The typical American college is not Harvard. It’s a regional public or private school that most people have never heard of. It’s a school that doesn’t win national championships or win Nobel Prizes. These schools provide the backbone of American higher education. While every school likes to drone on and on about minting the leaders of tomorrow, the reality is the leaders of tomorrow need people to lead to be effective. Leaders need employees and subordinates who are capable of taking direction and executing a vision effectively. For every good leader, a successful society needs dozens, if not hundreds, of people in the trenches. This is what the typical American college provides. Obviously movers and shakers can come from any school. Who would guess little Eureka College, a school 20 minutes outside of Peoria, Illinois with under 600 students, would be the alma mater of one of the most influential people of the second half of the 20th century? But Ronald Reagan is the exception. The average university isn’t about rejecting most applicants and educating the best teenage minds in the world who will go on to become presidents and billionaires. It’s about providing solid training to the professional class of tomorrow. It’s a school that accepts most applicants, not rejects almost all of them.

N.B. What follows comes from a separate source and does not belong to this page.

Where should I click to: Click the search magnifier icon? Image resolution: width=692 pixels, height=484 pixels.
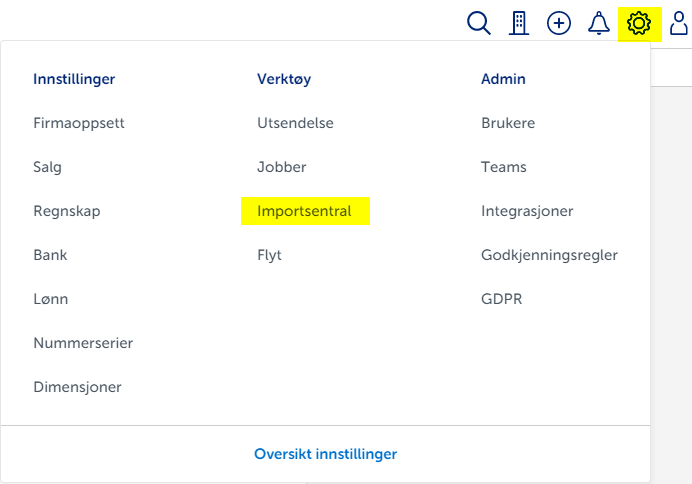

For typical colleges and universities, an international student doesn’t “take the spot” of a domestic one. Far from it. On the contrary, international students subsidize local students. International students pay tens of thousands in tuition, enabling schools to give out scholarships and create programs and places for more American students. This may be surprising. After all, it’s not like higher education is cheap for domestic students. But the reality is that without international students, the typical American college will suffer. Without international students, that loss in revenue is going to have to be offset somewhere. A foreign student shouldn’t be seen as someone taking the place of an American student, they should be seen as someone helping pay for one. Critics of American higher ed are right to point out that those cuts could come from administration or a general streamlining of operations. But when faced with increasing tuition or cutting staff, university administrations will choose the former.
Suspending or hindering the ability of universities to recruit foreign students is yet another own-goal by the Trump administration. No other industry is being put in this position. Nobody is talking about putting tariffs on American exports. The US government isn’t telling Ford they can’t sell cars in France or that Google can’t operate in India. And for good reason. Those policies would hurt American firms and make America poorer. Yet American universities are being told they must do just that.
This reflects the common denominator of Trump's economic policy: the false belief that the world is zero-sum. That if someone wins, someone else must be losing. This, and it must be said loudly and clearly, is false. In any economic transaction, not only can there be two winners, there usually are. American students, American universities, and foreign students all benefit from being educated in America. It’s not something that should be thrown away.